RuntimeError: Expected target size [2, 30000], got [2]

I know this has been asked before: ValueError: Expected target size (32, 7), got torch.Size([32]) but this didn’t solve my problem.

when calling “torch.nn.CrossEntropyLoss()”.
I get “RuntimeError: Expected target size [2, 30000], got [2]”

I saw in that post a comment where it’s explained that : " nn.CrossEntrolyLoss expects a model output in the shape [batch_size, nb_classes, *additional_dims] and a target in the shape [batch_size, *additional_dims]". If that’s the case, I’m not sure why my targets/labels dimensions are only the batch size which is [2].

This is the model, I have 26 output classes:

from transformers import AutoTokenizer, AutoModelForMaskedLM
model = AutoModelForMaskedLM.from_pretrained("asafaya/albert-base-arabic")
hidden_size = model.config.hidden_size
model.classifier = torch.nn.Linear(in_features=hidden_size, out_features=26)

I get the error while training, when calling CrossEntropyLoss:

model.to(device)
# Set the model to train mode
model.train()

#46416/64 = 725.66
#num_training_steps set to 725 * 50 = 36283
#num_warmup_steps 36283 * 0.1 = 3628
num_warmup_steps = 3628
num_training_steps = 36283
num_epochs = 50
# Define the optimizer and the scheduler
optimizer = AdamW(model.parameters(), lr=0.001)
scheduler = get_linear_schedule_with_warmup(optimizer, num_warmup_steps=num_warmup_steps, num_training_steps=num_training_steps)

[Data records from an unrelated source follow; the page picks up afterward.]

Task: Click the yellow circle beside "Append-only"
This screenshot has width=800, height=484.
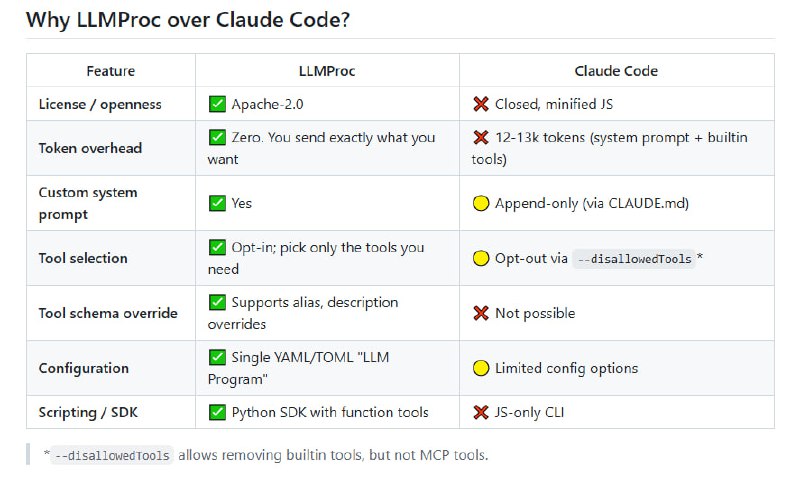Action: click(481, 203)
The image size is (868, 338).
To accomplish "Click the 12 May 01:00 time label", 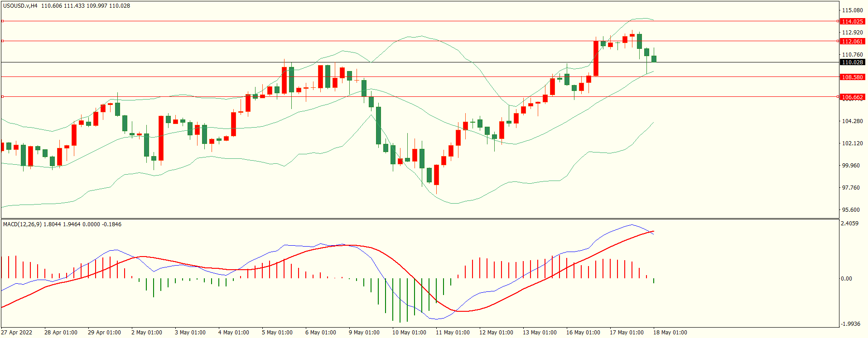I will [496, 333].
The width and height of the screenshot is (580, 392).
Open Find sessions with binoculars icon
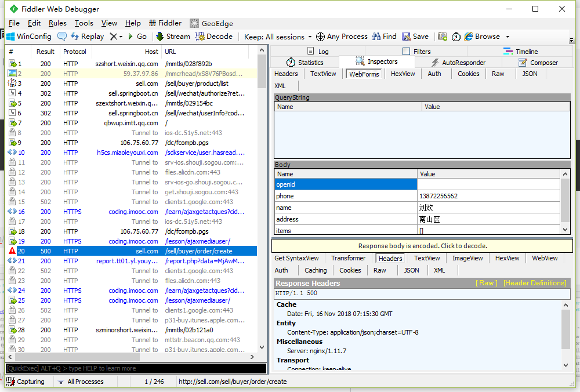coord(384,37)
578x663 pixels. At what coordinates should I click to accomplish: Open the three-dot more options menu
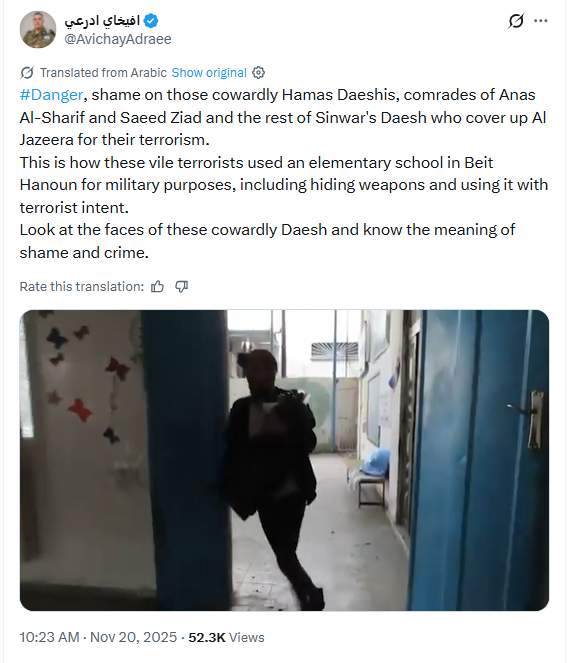tap(541, 20)
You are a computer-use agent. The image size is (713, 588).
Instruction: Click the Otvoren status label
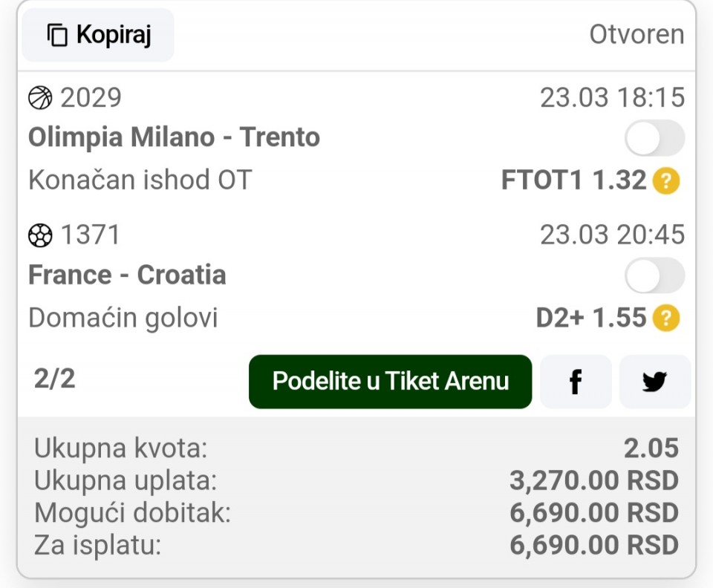point(637,35)
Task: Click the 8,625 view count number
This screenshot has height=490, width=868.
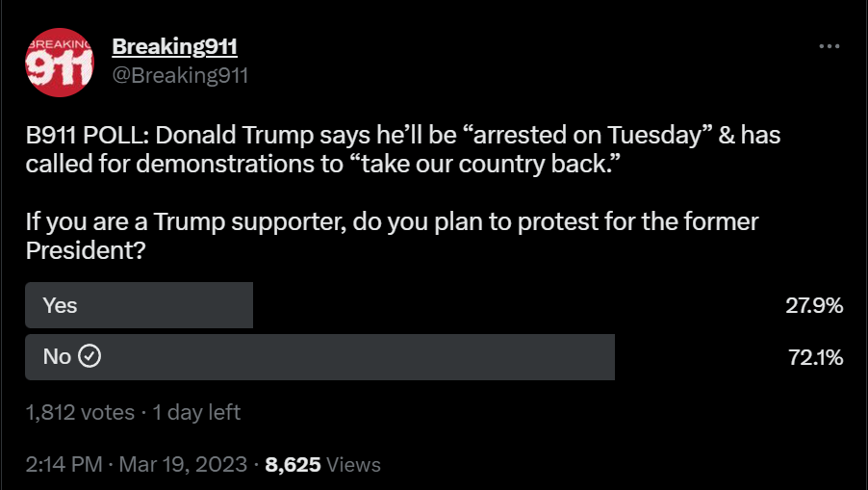Action: pos(293,465)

# Define the loss function
loss_fn = torch.nn.CrossEntropyLoss()

# Fine-tune the model
for epoch in range(num_epochs):
    for step, batch in enumerate(train_dataloader):
        # Unpack the batch
        input_ids, attention_masks, labels = batch
        
        input_ids = input_ids.to(device)
        attention_masks = attention_masks.to(device)

        # Forward pass
        logits = model(input_ids, attention_masks).logits
       

        # Compute the loss (Here is where the error happens)
        loss = loss_fn(logits, labels)

        # Backward pass and optimization
        optimizer.zero_grad()
        loss.backward()
        optimizer.step()
        scheduler.step()

logits shape is: torch.Size([2, 256, 30000])
labels is: torch.Size([2])

Thank you!

Double post from here with follow-up.

Thank you! Should I leave it for now, as reference for you?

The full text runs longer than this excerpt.